### TEXT PASSAGE
◇ ◇ ◇

1) Would you say this video is a relitively acurate depiction of what one of the best Hapkido schools should be like:

Fight Quest S01E04 Hapkido - YouTube - Please skip to the start, I don't know why it started where it did, and I can't fix it. 

I find it very entreaging. The combination of flashy and effective kicks is extremely appealing to me (Who doesn't like to look cool whilst being effective). The basic wrist throw, shown at about 14:00 if I remember rightly, also looks very appealing, due to the variety of follow ups. It also appears that it can be used outside of the situation shown, such as catching a punch or knife lunge as they are extended, especially against the untrained.

2) What sort of strectches are especially good for Hapkido? I would like some examples so that I can be sure that if I focus on <Insert stretches here>, it will show results, so I KNOW that I'm not working for nothing. 

3) Would you say that my skills from Jujitsu will translate very nicely into Hapkido? I know they are different styles, but Hapkido is a descendant if I remember rightly, and some of the throws seem to be similar to Jujitsu/Aikido. AKA, They seem to use manipulation of joints to make the opponent succumb to the throw, as opposed to Judo where you usually 'force' the throw upon them, with the Hip throw for example.

4) If I cannot train Hapkido over here (Nor Taekwondo), would it be smarter to go to England for example to train at a good school before going on to Korea to train properly, or would going straight to Korea be best. I've also heard many rumors about difficulties staying in Korea without a work permit, anyone have any comments on that?

5) How would I train my Hand Eye Coordination, Reaction Time and Balance? Specifically the former and latter. They're both quite poor as of yet, and I am definitely willing to train them, but training is nigh on impossible if you have no idea how to go about it. I'd say I'm  determined, especially when it comes to things I'm passionate about (Martial Arts and Astronomy, specifically).

6) Is the mountain training in Korea that you'll see in the video a possibility for a regular martial artist, or is it very restricted?

◇ ◇ ◇

### WRITTEN EXERCISE A
Translate this sentence from the Hapkido forum post into Spanish: "It also appears that it can be used outside of the situation shown, such as catching a punch or knife lunge as they are extended, especially against the untrained."
### WRITTEN EXERCISE B
Name every martial art mentioned in the Hapkido forum post.
### WRITTEN EXERCISE C
From the Hapkido forum post, return everything from "5) How would" down to "and Astronomy, specifically).".

### SOURCE DATA
◇ ◇ ◇

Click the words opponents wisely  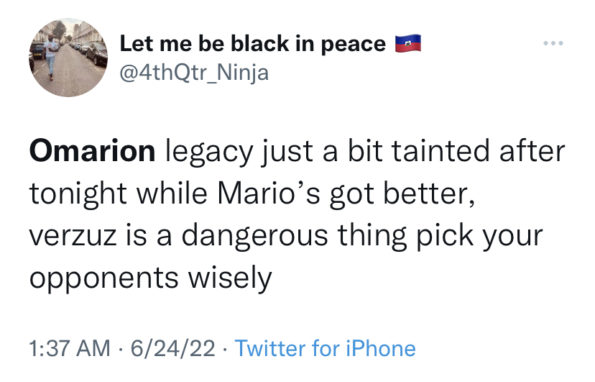[151, 279]
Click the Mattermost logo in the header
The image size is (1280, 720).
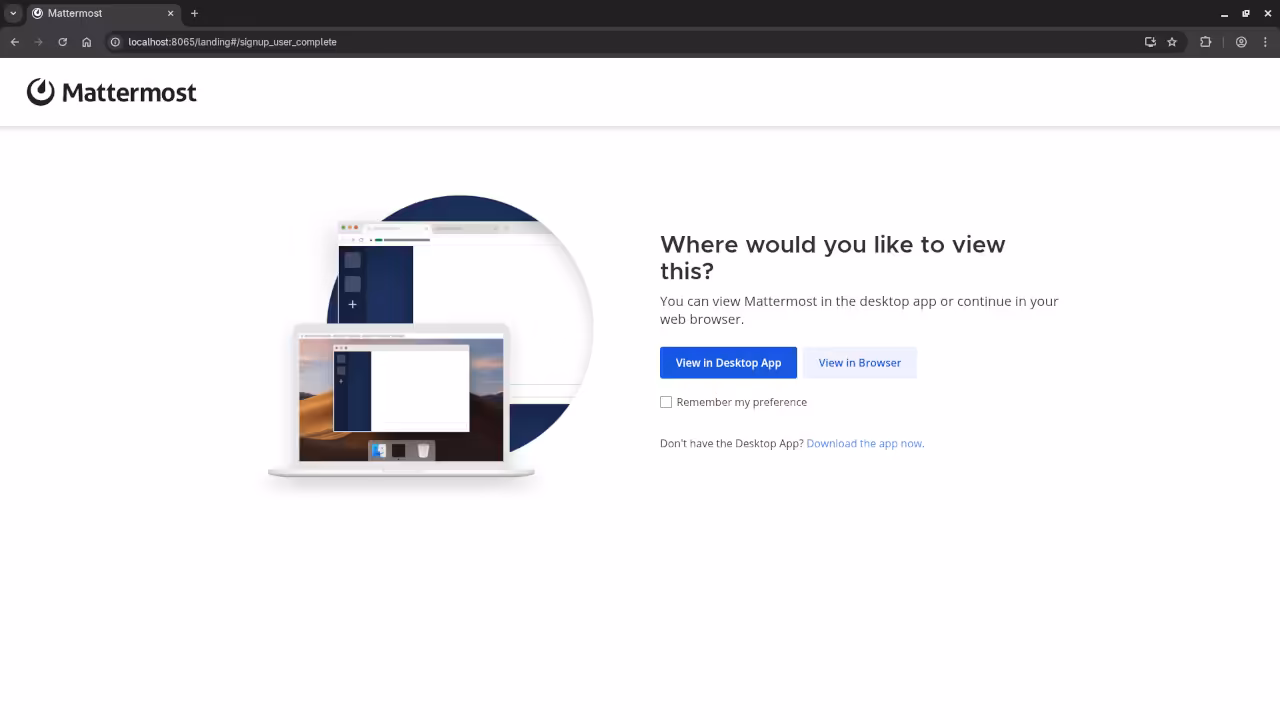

◇ ◇ ◇

### TASK OUTPUT A
También parece que se puede usar fuera de la situación mostrada, por ejemplo para atrapar un puñetazo o una estocada con cuchillo mientras se extienden, sobre todo contra personas sin entrenamiento.

### TASK OUTPUT B
Hapkido, Taekwondo, Jujitsu, Aikido, Judo

### TASK OUTPUT C
5) How would I train my Hand Eye Coordination, Reaction Time and Balance? Specifically the former and latter. They're both quite poor as of yet, and I am definitely willing to train them, but training is nigh on impossible if you have no idea how to go about it. I'd say I'm  determined, especially when it comes to things I'm passionate about (Martial Arts and Astronomy, specifically).